Um médico, Dr. Mário Albuquerque pergunta:

Qual é a formação dos magistrados, na área da Psicologia do Desenvolvimento para lidarem com a questão dos abusos às crianças? E qual o parecer da Pediatria da Ordem dos Médicos, sobre este assunto?
Um assunto muito importante, já que há casos em que um parecer de um pedopsiquiatra foi ignorado por um juiz…
 
Dr. Álvaro de Carvalho (Coordenação Nacional de Saúde Mental): O colega fala da Pediatria mas acho que é mais uma questão da Pedopsiquiatria.
É um assunto muito importante. Tanto quanto consegui aperceber-me, numa licenciatura em Direito não há nenhuma cadeira sobre os direitos das crianças. Há apenas algumas abordagens em pós-graduações.
E nos Centros de Estudos Judiciários também não, para onde vão só os licenciados em Direito e, portanto, não terão tido essa sensibilização prévia. Até nos anos em que o Sr. Armando Leandro e o Dr. Laborinho Lúcio foram grandes impulsionadores do CEJ, e tinham uma grande sensibilidade para estas questões.
Até aí os juízes consideravam-se os peritos dos peritos.

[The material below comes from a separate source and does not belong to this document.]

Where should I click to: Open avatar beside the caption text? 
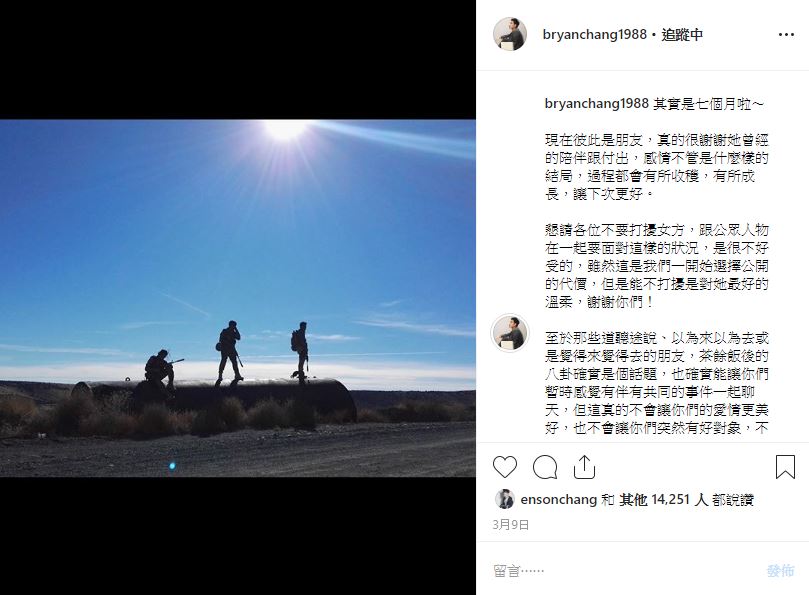click(510, 333)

Há muitas áreas em que isso acontece, mas eu enquanto psiquiatra não me sinto competente para dar um parecer sobre cirurgia ou cardiologia.
Nas decisões médico-legais em que tenho intervido, constatei que há uma posição de certos magistrados, de uma certa omnipotência, e não procuram ouvir a posição dos peritos, quer sejam pedopsiquiatras, quer sejam pediatras, num tempo em que a multidisciplinaridade e a complementaridade das ciências são fundamentais.
Há a necessidade de haver em Portugal uma figura que seja transversal a todas essas situações que é a figura do Provedor da Criança. Somos dos poucos países da Europa que não a tem.
E seria bom que os políticos pudessem de facto criar essa figura; alguém que chame a atenção para as faculdades de Direito, para os Centros de Estudos Judiciários, da Ordem dos Médicos e da Ordem dos Advogados, para a importância de, nesta área tão sensível, haver interdisciplinaridade, diálogo e respeito entre os vários saberes.